*Passage to read*.

=====

Common error messages in the failing job log, mapped to a cause section below:

Timeout when waiting for search string OpenSSH in <hostname>:22 — the 20-minute SSH wait failed (cold-start; see Target VM is TERMINATED).
Target GCE VM '…' is in state 'TERMINATED' (expected: RUNNING) — preflight refusing to wait for SSH (same cause; the fast-fail variant after MR !100).
Invalid value for field 'resource.sizeGb': 'XXX'. Requested disk size cannot be smaller than the snapshot size (YYY GB) — vars.yml size mismatch (see Disk size smaller than snapshot).
Could not translate host name "master.patroni.service.consul" to address — patroni stuck trying to reach a deleted primary (see Patroni stuck on standby’s missing primary DNS).
WAL-replay timeout from wait for "<host>" startup scripts to finish — see Other failure modes.

Target VM is TERMINATED at pipeline start

This is the most common case. The VM was previously stopped (a manual action, a failed prior pipeline mid-flight, GCP maintenance, or zone resource exhaustion at the moment of start) and nothing has restarted it since. The playbook then sits at wait for host to be up for 20 minutes per attempt.

For a recent example see the production incident gitlab-com/gl-infra/production#21938.

Identify

gcloud --project=gitlab-db-benchmarking compute instances describe \
  <instance-name> --zone=us-east1-c \
  --format='value(status,lastStartTimestamp,lastStopTimestamp)'

If status is TERMINATED (or STOPPING/STAGING), this is the cause.

=====

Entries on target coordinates
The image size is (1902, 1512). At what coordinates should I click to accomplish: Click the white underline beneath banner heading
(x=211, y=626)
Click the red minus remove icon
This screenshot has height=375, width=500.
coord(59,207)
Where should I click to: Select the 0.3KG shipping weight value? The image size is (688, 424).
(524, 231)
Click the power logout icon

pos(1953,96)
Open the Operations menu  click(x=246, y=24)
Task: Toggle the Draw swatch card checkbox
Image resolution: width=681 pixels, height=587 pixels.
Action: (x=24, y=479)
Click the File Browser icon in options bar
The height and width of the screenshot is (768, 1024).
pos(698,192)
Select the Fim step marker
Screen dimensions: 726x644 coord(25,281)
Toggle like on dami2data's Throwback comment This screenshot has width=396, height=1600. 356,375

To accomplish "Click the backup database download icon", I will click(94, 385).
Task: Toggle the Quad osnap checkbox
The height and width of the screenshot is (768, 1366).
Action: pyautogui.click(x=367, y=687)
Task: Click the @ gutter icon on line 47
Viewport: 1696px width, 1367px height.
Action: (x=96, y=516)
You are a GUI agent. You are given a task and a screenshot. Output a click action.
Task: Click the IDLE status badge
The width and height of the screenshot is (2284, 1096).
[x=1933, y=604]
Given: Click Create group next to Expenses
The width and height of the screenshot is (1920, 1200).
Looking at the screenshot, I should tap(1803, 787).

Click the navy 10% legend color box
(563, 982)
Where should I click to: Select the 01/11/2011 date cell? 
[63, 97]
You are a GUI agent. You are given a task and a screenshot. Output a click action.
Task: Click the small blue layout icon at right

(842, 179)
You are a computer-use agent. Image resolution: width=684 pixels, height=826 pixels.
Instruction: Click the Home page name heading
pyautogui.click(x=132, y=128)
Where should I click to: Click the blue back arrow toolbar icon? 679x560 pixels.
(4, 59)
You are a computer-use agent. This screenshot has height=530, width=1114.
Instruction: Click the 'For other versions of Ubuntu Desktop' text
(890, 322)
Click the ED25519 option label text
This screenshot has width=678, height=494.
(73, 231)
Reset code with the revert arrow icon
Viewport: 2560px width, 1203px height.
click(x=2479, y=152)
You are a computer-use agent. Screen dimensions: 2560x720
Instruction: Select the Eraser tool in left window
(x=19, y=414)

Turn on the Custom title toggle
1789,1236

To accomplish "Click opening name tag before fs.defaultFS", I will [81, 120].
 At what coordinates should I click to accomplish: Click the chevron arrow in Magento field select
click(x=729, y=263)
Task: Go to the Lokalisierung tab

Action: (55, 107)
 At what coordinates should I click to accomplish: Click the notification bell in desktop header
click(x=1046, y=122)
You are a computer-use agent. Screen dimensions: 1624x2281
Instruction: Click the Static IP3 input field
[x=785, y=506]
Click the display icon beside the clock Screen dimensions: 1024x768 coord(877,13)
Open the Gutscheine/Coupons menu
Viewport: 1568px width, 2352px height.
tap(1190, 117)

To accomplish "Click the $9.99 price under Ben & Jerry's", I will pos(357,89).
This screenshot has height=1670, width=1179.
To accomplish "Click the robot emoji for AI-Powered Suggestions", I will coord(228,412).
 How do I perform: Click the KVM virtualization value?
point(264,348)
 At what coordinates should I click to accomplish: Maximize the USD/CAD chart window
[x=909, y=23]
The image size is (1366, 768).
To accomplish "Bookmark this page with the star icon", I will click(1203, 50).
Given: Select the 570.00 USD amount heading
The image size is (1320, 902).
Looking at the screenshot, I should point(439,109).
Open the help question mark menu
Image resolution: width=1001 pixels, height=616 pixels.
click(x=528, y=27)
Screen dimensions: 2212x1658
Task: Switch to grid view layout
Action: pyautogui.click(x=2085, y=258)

=====

*List of tasks*.
1. Print the section of the pipeline troubleshooting text from "Target GCE VM" to "Other failure modes.".
2. According to the pipeline troubleshooting text, how long does the playbook wait at "wait for host to be up" per attempt when the target VM is TERMINATED at pipeline start?

*Full answers*.
1.
Target GCE VM '…' is in state 'TERMINATED' (expected: RUNNING) — preflight refusing to wait for SSH (same cause; the fast-fail variant after MR !100).
Invalid value for field 'resource.sizeGb': 'XXX'. Requested disk size cannot be smaller than the snapshot size (YYY GB) — vars.yml size mismatch (see Disk size smaller than snapshot).
Could not translate host name "master.patroni.service.consul" to address — patroni stuck trying to reach a deleted primary (see Patroni stuck on standby’s missing primary DNS).
WAL-replay timeout from wait for "<host>" startup scripts to finish — see Other failure modes.

2. 20 minutes per attempt.